Please return the listing below word for word, from its first line through the line that contains "click(x=408, y=270)", with that line included.

[Word and element locating data]
· · · ·

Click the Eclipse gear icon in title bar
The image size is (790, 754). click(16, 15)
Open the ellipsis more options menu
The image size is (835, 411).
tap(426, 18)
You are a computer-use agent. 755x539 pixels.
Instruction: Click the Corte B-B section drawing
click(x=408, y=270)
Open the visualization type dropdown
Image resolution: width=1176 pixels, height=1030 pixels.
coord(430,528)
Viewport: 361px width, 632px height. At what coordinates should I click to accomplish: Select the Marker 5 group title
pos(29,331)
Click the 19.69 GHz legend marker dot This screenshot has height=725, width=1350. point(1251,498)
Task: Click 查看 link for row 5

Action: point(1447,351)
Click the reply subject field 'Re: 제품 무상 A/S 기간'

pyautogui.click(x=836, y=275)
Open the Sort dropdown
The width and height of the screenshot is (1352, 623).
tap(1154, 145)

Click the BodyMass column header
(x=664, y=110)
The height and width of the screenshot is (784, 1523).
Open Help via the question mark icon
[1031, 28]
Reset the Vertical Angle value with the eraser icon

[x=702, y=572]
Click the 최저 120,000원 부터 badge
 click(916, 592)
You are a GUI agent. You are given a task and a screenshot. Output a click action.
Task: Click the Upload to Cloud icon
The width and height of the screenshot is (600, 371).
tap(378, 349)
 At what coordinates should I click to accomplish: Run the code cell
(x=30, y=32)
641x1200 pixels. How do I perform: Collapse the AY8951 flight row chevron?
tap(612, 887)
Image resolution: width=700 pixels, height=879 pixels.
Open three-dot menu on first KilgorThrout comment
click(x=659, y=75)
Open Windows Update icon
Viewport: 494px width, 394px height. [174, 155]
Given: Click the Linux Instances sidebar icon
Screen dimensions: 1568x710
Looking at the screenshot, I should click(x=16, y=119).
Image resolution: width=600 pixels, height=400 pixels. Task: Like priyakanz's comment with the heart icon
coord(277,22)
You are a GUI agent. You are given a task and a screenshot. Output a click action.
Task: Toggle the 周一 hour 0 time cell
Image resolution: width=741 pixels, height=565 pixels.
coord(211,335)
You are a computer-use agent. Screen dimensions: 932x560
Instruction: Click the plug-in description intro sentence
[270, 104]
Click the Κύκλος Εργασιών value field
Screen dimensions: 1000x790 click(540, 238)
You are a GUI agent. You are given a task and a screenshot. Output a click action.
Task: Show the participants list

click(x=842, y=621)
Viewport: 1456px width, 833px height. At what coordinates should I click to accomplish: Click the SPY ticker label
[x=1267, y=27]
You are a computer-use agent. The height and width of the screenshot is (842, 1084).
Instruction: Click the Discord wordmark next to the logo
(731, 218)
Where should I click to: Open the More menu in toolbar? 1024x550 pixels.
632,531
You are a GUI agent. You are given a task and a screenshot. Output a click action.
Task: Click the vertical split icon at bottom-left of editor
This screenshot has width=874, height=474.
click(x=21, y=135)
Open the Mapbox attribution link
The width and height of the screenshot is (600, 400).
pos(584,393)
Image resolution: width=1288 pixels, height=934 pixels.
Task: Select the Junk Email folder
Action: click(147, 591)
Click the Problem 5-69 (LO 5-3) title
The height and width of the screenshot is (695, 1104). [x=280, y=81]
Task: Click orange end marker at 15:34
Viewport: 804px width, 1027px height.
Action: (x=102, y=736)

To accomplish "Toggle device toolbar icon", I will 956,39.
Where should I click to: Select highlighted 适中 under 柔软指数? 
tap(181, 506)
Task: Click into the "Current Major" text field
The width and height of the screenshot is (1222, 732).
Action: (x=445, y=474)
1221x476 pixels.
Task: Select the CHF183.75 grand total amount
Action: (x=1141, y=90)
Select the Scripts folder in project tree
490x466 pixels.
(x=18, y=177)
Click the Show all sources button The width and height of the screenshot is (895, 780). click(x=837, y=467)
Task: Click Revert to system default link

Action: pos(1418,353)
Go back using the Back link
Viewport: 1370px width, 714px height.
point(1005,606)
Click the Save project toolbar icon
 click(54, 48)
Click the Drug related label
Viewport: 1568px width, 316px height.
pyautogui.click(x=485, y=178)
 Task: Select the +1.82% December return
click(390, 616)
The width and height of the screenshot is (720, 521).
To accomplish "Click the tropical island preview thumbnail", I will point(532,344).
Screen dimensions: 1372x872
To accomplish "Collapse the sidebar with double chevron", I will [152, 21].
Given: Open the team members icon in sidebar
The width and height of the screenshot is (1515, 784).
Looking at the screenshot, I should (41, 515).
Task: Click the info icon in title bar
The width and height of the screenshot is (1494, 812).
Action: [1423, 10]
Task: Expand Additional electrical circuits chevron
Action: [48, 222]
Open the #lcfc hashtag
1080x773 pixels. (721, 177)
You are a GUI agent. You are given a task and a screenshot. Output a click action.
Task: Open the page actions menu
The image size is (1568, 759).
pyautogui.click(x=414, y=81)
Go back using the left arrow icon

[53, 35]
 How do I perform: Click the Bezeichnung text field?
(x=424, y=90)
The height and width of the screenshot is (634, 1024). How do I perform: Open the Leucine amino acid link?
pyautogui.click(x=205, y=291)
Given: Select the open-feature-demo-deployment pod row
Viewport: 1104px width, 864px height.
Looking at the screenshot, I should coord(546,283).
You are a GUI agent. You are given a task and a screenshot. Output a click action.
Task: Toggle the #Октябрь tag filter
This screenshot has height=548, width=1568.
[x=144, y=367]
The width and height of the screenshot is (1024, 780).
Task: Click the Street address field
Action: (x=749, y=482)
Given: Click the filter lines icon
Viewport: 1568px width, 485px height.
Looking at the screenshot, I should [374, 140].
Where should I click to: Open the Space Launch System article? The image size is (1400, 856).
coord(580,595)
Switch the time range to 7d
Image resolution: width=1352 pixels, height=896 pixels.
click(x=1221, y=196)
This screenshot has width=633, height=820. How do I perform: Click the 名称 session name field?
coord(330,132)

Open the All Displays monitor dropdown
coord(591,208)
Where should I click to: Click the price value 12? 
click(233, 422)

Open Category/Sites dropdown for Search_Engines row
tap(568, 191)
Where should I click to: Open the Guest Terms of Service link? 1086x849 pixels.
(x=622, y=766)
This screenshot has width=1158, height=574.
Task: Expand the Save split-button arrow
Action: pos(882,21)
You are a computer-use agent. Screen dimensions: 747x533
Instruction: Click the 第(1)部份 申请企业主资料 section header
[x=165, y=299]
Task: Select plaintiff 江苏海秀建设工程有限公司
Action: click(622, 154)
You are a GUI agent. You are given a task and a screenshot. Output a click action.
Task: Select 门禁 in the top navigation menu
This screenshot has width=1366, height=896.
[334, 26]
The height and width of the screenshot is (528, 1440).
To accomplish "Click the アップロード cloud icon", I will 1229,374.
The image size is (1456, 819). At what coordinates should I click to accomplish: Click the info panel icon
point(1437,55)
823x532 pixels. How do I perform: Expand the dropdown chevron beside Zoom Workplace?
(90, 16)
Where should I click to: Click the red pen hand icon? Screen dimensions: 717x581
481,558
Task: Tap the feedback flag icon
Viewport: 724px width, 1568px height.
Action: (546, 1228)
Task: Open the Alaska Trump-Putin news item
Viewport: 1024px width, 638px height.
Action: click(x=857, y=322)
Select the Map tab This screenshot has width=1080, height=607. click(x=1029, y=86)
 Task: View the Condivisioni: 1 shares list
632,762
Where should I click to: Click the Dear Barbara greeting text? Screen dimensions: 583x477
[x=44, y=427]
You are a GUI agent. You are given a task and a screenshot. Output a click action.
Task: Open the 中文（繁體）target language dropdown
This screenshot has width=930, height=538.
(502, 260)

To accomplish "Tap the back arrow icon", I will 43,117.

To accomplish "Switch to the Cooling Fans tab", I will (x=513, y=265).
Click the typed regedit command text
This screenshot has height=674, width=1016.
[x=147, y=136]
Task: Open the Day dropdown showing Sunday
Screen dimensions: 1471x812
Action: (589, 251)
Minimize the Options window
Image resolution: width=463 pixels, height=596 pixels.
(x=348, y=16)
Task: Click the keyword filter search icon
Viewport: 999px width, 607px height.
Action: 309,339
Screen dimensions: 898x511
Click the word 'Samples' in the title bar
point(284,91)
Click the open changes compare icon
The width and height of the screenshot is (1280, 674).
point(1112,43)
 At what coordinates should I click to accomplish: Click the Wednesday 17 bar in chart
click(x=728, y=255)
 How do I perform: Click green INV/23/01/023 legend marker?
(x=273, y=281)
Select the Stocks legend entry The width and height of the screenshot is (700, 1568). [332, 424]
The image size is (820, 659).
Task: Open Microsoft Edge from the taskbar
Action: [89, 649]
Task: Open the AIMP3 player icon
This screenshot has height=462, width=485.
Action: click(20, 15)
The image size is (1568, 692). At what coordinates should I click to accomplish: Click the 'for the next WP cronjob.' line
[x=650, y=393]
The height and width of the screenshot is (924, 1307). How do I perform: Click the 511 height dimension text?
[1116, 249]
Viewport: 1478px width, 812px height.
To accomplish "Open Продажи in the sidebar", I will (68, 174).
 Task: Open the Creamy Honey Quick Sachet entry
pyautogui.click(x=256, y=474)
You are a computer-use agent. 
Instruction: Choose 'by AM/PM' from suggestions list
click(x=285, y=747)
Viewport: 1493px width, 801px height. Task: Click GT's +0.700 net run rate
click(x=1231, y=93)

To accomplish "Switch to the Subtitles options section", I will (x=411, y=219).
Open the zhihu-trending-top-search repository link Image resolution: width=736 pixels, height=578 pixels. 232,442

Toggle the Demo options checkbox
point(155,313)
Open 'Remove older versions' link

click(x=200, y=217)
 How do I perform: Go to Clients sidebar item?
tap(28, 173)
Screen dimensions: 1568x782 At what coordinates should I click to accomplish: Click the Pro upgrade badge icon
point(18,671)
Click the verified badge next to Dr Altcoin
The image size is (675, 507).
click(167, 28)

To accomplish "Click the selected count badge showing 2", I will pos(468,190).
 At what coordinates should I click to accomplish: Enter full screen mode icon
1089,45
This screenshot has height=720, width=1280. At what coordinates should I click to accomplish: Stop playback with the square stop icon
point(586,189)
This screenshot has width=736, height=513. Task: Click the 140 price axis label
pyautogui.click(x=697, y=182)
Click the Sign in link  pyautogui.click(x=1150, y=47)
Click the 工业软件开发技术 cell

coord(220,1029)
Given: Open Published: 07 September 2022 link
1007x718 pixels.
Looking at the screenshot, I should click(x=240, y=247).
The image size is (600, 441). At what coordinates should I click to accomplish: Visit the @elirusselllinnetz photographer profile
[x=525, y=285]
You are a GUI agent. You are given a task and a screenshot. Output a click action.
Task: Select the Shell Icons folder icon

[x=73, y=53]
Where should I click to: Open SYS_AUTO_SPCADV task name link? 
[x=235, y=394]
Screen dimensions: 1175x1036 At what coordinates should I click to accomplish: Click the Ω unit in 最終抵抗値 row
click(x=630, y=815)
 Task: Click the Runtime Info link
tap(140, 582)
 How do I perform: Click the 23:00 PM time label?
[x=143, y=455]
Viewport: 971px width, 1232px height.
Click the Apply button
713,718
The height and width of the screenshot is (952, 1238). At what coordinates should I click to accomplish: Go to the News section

· · · ·

ANSWER TO THE PROBLEM:
Click the Eclipse gear icon in title bar
The image size is (790, 754). click(16, 15)
Open the ellipsis more options menu
The image size is (835, 411).
tap(426, 18)
You are a computer-use agent. 755x539 pixels.
Instruction: Click the Corte B-B section drawing
click(x=408, y=270)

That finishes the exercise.